→ **TASK ITEM**
Retype the line with "Given: Click the" exactly. Then retype every line after it through the end of the entries below, and nothing more, leaving out pictures.

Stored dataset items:
--------
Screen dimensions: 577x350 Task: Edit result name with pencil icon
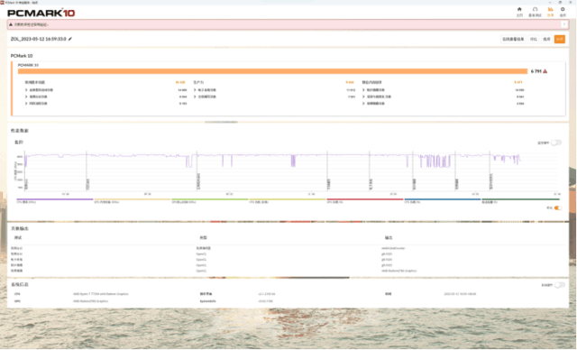point(70,39)
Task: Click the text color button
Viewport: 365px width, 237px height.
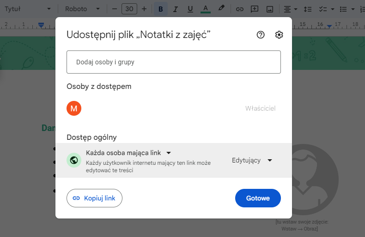Action: [206, 9]
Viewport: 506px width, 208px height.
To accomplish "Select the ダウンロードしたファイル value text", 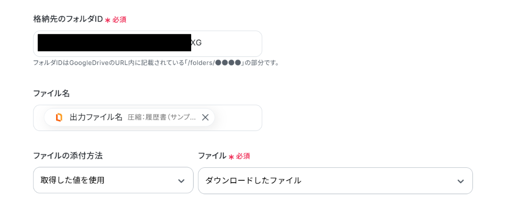I will click(x=253, y=181).
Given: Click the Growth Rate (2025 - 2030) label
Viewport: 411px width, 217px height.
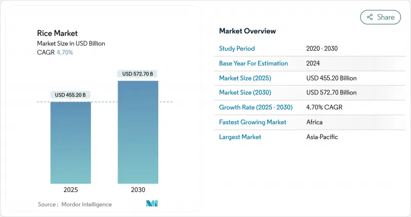Looking at the screenshot, I should coord(255,108).
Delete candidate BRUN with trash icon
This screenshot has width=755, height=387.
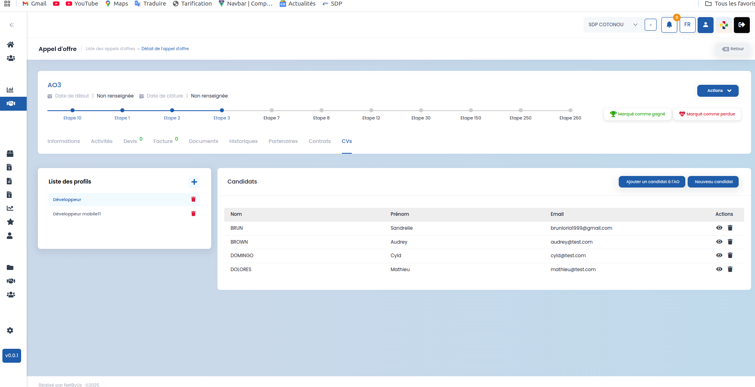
--------
→ **THE COMPLETED TASK**
Given: Click the Growth Rate (2025 - 2030) label
Viewport: 411px width, 217px height.
Looking at the screenshot, I should coord(255,108).
Delete candidate BRUN with trash icon
This screenshot has width=755, height=387.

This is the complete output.